Since this is a legal blog, can anyone opine on the legality of a State judge issuing an order to withdraw a Federal Proceeding. Isn’t that claim more properly brought before the Federal Bankruptcy Judge?

Humphreys Executor | July 22, 2013 at 10:38 am

I’m by no means and expert in bankruptcy but I can’t imagine the state court order will withstand even cursory review. I agree that the bankruptcy court is quite competent to address issues arising from the Michigan Constitution and Michigan law.

    To my non-expert eyes, it seem that once the Bankruptcy has been filed, the Plaintiff and the State Court were bound by the automatic stay provided by 11 USC § 362. Perhaps a Bankruptcy Law specialist might put his or her two cents in. On the surface it seems the State Court should have referred Plaintiff to the Bankruptcy Court.

Up next: In “honor” of Treyvan, Barry will announce that he’s having the Feds bail out Detroit.

It’s all about solidarity, doncha know.

Daniel Hannan gets it.

Now have a look at the uncannily prophetic description of Starnesville, a Mid-Western town in Ayn Rand’s dystopian novel, Atlas Shrugged.

“A few houses still stood within the skeleton of what had once been an industrial town. Everything that could move, had moved away; but some human beings had remained. The empty structures were vertical rubble; they had been eaten, not by time, but by men: boards torn out at random, missing patches of roofs, holes left in gutted cellars. It looked as if blind hands had seized whatever fitted the need of the moment, with no concept of remaining in existence the next morning. The inhabited houses were scattered at random among the ruins; the smoke of their chimneys was the only movement visible in town. A shell of concrete, which had been a schoolhouse, stood on the outskirts; it looked like a skull, with the empty sockets of glassless windows, with a few strands of hair still clinging to it, in the shape of broken wires.

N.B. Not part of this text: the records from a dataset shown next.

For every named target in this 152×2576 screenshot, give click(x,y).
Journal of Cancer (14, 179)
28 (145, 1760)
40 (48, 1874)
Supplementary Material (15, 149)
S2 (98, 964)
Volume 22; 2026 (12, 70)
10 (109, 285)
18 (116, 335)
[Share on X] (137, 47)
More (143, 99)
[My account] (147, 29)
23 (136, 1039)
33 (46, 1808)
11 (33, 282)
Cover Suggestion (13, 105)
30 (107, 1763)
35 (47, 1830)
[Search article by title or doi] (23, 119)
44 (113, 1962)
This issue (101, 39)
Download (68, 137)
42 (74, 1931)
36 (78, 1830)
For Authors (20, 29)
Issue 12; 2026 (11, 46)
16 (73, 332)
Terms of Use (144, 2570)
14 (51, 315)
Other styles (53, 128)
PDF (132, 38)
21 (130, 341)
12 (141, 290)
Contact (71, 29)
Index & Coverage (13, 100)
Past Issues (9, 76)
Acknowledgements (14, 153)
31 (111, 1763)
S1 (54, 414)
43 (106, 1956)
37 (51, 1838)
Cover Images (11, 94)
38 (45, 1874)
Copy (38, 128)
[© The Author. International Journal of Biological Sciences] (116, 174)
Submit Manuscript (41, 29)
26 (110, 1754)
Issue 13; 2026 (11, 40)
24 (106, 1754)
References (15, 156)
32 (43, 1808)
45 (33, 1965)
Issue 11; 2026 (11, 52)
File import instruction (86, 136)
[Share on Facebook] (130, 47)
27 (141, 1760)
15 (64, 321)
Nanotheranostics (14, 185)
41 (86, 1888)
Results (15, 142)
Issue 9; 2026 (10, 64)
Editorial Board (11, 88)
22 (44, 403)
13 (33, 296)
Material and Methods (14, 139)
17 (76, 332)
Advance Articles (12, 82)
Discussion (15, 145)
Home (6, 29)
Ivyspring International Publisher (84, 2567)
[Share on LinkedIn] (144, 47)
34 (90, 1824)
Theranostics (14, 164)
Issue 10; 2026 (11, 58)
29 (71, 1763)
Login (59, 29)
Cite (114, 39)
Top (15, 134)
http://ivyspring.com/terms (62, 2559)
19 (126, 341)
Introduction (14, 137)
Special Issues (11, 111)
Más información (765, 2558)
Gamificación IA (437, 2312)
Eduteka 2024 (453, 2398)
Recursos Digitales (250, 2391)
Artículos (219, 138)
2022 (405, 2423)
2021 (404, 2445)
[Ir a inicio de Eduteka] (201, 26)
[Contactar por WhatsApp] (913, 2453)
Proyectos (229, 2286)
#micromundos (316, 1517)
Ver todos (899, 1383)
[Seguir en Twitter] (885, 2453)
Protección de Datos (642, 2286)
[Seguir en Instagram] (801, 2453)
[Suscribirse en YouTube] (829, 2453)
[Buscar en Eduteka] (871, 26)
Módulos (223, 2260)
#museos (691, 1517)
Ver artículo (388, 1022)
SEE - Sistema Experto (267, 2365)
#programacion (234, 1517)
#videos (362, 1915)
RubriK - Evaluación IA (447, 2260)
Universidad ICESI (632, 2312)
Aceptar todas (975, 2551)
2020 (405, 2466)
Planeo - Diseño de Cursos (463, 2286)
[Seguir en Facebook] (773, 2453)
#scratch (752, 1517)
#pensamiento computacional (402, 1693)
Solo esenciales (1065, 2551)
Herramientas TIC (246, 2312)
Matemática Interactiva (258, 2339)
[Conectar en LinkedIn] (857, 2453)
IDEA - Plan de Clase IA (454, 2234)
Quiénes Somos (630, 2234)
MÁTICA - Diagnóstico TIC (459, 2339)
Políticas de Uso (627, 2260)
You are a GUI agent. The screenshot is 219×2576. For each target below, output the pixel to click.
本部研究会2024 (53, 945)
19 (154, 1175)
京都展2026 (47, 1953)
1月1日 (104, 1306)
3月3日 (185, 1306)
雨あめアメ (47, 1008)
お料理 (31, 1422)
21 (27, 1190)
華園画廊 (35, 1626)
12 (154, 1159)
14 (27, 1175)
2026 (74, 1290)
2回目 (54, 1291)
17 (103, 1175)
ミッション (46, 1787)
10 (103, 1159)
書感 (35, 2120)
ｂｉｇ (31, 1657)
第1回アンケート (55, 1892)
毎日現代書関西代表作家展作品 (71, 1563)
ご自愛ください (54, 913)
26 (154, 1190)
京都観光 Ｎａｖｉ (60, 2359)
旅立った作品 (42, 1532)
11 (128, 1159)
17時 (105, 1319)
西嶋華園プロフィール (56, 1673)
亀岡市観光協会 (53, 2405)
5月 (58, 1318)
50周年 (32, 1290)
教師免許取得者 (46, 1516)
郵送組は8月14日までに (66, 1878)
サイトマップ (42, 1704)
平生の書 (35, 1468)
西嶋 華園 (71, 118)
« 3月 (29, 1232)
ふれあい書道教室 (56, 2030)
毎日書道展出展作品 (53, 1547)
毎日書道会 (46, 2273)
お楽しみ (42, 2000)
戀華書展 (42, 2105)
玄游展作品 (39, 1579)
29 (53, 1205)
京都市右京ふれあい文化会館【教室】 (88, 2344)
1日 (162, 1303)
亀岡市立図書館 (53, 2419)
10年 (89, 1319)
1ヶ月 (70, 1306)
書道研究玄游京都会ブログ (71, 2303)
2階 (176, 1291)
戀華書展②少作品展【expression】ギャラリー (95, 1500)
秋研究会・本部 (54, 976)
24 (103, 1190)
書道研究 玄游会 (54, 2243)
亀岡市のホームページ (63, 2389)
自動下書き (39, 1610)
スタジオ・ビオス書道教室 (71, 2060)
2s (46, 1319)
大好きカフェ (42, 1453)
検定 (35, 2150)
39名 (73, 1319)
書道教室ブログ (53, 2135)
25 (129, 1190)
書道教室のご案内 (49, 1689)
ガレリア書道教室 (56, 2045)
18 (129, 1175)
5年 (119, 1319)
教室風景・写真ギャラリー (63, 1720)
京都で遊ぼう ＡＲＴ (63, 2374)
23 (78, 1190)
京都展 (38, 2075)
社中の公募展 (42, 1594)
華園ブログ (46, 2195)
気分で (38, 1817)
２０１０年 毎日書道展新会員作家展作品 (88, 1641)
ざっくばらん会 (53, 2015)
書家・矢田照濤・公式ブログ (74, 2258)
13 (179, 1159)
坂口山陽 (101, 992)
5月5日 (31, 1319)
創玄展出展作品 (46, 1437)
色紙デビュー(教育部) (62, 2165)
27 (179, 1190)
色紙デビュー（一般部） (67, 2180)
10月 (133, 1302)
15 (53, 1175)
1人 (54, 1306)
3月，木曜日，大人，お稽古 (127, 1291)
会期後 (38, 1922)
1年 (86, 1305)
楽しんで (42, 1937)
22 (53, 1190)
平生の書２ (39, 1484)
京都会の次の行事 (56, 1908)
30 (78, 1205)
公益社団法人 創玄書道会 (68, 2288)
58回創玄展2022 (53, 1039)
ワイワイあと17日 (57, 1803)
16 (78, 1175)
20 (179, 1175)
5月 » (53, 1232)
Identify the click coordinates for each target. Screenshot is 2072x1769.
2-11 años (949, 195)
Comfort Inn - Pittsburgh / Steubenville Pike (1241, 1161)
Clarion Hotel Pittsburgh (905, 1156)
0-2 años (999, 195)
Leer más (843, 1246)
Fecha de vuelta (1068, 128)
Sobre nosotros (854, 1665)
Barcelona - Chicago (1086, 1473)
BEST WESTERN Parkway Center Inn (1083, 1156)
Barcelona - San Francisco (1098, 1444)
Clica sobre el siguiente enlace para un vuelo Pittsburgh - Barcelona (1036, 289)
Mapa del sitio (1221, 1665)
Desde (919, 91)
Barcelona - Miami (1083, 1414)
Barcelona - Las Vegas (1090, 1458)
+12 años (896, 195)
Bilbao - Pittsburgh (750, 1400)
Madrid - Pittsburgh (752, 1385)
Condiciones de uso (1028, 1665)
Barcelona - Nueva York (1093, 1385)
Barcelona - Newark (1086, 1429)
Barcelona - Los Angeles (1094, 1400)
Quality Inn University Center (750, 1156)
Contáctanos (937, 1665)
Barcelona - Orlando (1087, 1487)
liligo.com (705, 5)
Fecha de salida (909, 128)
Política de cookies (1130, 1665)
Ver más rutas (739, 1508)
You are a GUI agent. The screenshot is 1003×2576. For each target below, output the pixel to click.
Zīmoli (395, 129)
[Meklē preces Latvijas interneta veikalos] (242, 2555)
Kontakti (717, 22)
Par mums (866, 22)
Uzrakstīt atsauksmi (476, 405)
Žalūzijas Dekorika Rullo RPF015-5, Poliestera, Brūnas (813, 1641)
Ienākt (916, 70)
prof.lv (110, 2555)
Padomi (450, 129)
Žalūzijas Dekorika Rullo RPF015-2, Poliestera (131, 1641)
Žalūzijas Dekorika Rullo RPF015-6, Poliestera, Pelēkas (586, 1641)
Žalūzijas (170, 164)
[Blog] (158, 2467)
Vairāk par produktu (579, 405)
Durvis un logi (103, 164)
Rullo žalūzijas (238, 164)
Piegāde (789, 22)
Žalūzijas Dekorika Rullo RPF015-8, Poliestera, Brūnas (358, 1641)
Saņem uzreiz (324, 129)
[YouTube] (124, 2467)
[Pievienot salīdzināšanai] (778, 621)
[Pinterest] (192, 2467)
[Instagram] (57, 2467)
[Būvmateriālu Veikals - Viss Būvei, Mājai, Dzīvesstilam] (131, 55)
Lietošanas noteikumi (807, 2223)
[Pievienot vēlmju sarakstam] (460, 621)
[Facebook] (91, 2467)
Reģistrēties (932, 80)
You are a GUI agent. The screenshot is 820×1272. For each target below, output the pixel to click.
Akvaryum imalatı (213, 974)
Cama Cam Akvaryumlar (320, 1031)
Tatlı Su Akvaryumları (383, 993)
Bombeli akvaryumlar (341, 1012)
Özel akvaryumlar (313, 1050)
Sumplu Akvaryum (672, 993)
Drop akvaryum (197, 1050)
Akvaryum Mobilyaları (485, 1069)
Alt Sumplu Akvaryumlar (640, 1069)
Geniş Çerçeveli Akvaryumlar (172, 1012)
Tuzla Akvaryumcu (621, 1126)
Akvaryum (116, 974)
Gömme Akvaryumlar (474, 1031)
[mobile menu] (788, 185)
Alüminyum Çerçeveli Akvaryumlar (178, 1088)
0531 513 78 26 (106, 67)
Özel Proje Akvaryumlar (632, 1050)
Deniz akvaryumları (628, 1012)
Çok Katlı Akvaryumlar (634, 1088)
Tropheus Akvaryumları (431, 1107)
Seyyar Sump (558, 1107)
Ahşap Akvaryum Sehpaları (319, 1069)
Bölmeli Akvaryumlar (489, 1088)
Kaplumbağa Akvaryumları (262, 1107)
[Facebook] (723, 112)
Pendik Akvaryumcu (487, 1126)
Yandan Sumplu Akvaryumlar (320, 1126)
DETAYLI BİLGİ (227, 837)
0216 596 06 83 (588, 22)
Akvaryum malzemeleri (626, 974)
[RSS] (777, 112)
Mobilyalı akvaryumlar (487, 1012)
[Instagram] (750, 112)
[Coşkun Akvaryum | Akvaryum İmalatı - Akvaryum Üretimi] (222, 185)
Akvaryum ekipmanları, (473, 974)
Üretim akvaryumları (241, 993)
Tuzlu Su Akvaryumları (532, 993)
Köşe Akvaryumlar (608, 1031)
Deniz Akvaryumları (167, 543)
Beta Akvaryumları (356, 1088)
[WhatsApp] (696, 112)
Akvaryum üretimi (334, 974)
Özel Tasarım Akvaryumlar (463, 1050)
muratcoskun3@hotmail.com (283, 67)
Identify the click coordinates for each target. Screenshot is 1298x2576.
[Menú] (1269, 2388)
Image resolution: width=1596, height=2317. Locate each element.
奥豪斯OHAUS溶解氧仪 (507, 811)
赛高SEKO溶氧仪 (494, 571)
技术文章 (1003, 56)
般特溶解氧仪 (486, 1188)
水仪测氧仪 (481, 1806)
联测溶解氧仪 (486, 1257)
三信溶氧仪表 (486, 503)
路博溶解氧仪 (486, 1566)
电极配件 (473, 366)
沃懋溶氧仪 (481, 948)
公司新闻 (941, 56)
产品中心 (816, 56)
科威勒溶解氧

“Beyond the town, on a distant hill, stood the factory of the Twentieth Century Motor Company. “

[…] Now here’s the really extraordinary thing. When Ayn Rand published those words in 1957, Detroit was, on most measures, the city with the highest per capita GDP in the United States.

RTWT.

He also wrote:

These rust covered factories
Were once home to me
But my home is the road now
Thanks “Roger and me”

A nice ironic twist to this story considering the Dire Straits link , per wikipedia :

The city’s name originates from the Detroit River (French: le détroit du Lac Érié, meaning the strait of Lake Erie),

Dire straits indeed!

bob aka either orr | July 22, 2013 at 12:05 pm

The ironic part is that relatively little of Telegraph Road is in the city of Detroit… only about 2 1/2 miles in the northwest corner (the whitest part of town). As you go south, you go into Redford, Dearbornistan Heights and Dearbornistan.
And that area was part of the original power base of the Levin brothers (Sen. Carl, Rep. Sander) before they fled the city to go north into the largely-Jewish neighborhoods in Southfield and, later, West Bloomfield.
Detroit was going to depopulate somewhat, as nearly every city locked in from growing via annexation has. The children of the large families of back in the day had to leave to find housing outside the city. But Coleman Young’s distaste for white folk in the aftermath of the 1967 riots certainly didn’t help.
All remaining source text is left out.